The globalization of the cyber world is increasing at an exponential fold. In past couple of years, this shift towards digitization has given access to almost every possible service one can imagine on fingertips. However, the flip side of it is, we end up releasing more information than we should, and it can be noxious. It spawned to increase in research of security, especially in mobile phones, computers, and other digital devices. The evolution of security is visible in past decade from passwords to fingerprint to the most recent and advanced face recognition system deployed in mass consumer devices.
Face recognition is a system which first detects the face (where) in the frame and then recognizes it (who). It is one of the biometrics used to authenticate a person’s unique identification using a database of stored templates. Developing face based application system requires following components.
- Face Detection(Localization) – In an image or video frame, first it is essential to localize the face to recognize it efficiently. It makes the face recognition algorithm efficient as it limits the search space for identifying the face which usually requires high computation. Face detection applications are useful in surveillance, object tracking ( human tracking, car tracking, etc.) motion tracking, etc.
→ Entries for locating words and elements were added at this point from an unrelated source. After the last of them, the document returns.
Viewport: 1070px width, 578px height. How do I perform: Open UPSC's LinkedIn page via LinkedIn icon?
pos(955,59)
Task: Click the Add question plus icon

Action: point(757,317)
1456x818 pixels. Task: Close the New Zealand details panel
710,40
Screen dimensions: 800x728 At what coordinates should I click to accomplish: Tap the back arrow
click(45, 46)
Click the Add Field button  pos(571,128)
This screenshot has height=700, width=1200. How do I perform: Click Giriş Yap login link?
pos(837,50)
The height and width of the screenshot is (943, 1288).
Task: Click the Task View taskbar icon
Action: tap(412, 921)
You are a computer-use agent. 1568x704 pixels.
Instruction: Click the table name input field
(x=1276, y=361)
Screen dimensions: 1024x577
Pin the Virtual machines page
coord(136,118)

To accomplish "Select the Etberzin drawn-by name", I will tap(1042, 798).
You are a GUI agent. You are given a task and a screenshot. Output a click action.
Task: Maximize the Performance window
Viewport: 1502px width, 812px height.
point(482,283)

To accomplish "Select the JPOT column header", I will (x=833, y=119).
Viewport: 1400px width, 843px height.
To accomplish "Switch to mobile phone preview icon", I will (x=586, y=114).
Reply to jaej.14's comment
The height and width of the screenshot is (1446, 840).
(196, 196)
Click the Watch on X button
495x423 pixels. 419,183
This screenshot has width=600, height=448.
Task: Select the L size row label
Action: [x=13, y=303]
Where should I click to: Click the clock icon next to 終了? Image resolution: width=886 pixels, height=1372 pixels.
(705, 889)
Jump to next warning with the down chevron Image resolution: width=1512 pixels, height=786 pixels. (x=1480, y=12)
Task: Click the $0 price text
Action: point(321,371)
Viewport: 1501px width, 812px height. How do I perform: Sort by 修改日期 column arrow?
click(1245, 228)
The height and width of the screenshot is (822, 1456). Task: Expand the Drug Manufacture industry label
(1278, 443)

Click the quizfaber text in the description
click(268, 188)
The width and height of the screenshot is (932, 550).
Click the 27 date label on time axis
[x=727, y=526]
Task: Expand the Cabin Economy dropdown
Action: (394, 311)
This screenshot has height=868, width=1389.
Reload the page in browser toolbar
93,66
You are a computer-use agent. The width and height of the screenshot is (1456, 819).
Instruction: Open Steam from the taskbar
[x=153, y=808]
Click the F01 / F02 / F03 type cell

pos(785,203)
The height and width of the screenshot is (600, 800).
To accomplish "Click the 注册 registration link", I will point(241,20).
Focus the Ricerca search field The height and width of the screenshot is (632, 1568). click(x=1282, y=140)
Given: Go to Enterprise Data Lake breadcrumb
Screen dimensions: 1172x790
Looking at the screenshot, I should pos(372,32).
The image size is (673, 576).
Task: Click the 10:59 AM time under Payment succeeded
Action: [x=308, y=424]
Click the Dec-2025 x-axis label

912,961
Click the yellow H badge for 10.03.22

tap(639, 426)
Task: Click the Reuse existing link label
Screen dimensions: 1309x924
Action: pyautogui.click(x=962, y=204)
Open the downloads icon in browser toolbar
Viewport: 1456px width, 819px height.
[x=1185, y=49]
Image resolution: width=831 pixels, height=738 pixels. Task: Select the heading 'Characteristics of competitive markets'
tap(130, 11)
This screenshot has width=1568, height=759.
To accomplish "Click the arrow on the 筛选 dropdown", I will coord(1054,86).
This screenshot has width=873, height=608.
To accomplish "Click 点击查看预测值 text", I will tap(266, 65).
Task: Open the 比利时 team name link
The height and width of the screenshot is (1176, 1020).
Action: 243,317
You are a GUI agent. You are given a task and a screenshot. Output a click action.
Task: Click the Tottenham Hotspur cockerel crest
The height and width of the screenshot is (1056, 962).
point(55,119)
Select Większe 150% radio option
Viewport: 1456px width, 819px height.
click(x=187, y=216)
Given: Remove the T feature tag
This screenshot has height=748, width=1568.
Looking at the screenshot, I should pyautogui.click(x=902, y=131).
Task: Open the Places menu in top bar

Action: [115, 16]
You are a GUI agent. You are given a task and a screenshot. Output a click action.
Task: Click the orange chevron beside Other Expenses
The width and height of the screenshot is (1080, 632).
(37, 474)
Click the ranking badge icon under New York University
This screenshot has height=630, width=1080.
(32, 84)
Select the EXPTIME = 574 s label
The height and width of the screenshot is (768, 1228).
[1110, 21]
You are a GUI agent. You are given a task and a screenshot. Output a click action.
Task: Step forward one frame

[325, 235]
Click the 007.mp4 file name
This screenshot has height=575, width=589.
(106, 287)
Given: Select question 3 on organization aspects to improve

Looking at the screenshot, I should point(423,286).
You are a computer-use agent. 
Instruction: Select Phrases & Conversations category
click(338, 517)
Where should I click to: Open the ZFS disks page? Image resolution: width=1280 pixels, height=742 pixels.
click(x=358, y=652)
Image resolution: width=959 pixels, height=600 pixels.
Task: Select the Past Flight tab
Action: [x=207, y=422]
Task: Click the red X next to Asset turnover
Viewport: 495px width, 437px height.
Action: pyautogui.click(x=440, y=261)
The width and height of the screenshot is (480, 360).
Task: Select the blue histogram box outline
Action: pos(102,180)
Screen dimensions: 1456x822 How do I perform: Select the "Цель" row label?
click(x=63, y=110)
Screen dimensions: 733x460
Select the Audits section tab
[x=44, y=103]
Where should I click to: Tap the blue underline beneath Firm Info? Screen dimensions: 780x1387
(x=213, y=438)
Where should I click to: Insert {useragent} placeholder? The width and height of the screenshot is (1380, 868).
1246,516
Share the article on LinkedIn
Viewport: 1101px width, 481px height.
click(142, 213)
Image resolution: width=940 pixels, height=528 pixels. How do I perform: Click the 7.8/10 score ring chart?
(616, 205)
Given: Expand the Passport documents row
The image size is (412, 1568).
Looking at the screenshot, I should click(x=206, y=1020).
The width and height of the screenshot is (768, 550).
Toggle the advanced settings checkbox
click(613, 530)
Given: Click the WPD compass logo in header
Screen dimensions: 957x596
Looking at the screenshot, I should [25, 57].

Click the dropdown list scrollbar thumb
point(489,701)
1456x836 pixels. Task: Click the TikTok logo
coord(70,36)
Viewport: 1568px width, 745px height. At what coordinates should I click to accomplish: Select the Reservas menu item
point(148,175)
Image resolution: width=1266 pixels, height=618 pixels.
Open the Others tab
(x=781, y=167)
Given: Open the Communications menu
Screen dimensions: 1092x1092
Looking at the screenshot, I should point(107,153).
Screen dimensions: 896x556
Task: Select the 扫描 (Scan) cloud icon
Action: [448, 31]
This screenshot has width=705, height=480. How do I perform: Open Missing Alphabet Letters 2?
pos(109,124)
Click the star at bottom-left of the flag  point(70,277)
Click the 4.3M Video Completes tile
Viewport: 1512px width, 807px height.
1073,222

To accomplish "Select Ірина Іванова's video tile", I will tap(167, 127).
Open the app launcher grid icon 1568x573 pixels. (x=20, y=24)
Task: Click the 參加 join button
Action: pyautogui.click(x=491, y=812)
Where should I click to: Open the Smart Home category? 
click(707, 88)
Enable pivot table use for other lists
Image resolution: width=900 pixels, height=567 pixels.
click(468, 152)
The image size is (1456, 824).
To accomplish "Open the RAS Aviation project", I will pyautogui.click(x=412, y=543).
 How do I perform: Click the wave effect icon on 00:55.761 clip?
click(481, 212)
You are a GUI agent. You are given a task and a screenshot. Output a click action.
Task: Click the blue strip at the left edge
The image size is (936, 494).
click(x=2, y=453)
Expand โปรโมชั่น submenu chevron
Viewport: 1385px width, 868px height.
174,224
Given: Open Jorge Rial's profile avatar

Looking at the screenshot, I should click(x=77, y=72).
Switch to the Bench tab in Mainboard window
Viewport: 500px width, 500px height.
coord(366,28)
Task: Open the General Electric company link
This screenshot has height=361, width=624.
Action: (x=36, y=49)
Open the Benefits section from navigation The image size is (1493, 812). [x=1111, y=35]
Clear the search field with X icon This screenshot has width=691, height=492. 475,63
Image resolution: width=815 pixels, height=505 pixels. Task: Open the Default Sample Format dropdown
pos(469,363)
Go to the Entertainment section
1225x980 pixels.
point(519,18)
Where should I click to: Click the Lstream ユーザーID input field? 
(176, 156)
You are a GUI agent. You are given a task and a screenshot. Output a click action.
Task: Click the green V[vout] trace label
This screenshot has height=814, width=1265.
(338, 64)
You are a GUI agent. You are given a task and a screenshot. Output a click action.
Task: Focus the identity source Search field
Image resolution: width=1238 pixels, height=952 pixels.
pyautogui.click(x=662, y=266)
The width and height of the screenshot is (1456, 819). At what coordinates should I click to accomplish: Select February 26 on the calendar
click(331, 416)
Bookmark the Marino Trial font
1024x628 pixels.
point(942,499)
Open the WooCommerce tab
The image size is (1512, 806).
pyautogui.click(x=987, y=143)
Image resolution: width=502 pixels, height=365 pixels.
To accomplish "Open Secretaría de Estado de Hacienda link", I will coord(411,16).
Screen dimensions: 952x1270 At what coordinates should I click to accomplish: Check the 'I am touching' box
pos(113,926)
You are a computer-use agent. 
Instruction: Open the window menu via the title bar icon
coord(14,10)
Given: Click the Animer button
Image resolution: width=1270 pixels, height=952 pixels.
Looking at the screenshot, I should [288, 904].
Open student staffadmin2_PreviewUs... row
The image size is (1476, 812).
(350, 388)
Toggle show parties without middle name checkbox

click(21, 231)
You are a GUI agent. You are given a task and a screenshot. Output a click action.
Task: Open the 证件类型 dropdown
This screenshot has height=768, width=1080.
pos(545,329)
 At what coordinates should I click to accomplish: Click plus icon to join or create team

Source: Face Detection Paper
- Face Feature Extraction – After detecting the face, we have to convert the raw pixels in quantized form(vectorization) to compare it with templates in the database.
Facial keypoint extraction is one of the most common and useful algorithms used for 3D modeling of faces used by advanced face recognition systems(Face ID by apple).
Source: Eigen Faces Paper
- Feature Matching – Once a face feature extracted in some quantized form understandable by machines, it is used to do feature matching with similar features stored as templates in the database.
- Score Analysis – Finally, after a confidence score assigned to every template in the database and the one with the most significant score is usually picked as the recognized face by the system.
Recently, many face based applications algorithms have introduced the use of facial keypoint extraction. Facial features vary vastly from one individual to another, and for every individual, there is a tremendous amount of variation due to 3D pose, size, position, viewing angle, and illumination conditions. Facial key points help to take into account all these real-life scenarios to enhance the accuracy of face recognition systems.
Face Recognition systems developed by major companies like Microsoft (Azure Face API), Amazon Face API(Rekognition), Google Vision API, IBM Watson Face API(Visual Recognition API), etc. are showing different kinds of business applications. Face detection is core part of these systems. All of these Face API’s are proprietary and served through API calls only.
The developers are using open source Deep Learning frameworks like Keras, Tensorflow, etc. to develop face based applications. Keras and Tensorflow Developers have developed face based applications using Keras deep learning framework. There is a book ‘Tensorflow Deep Learning with Applications Using Python: Chatbots and Face, Object, and Speech Recognition With TensorFlow and Keras’ which can be used to get hands-on experience on building real-world applications like chatbots, face and object recognition, etc. developed using these frameworks.
Face recognition has surpassed human accuracy, but still, research is going on to make it invariant and accurate under all constraints.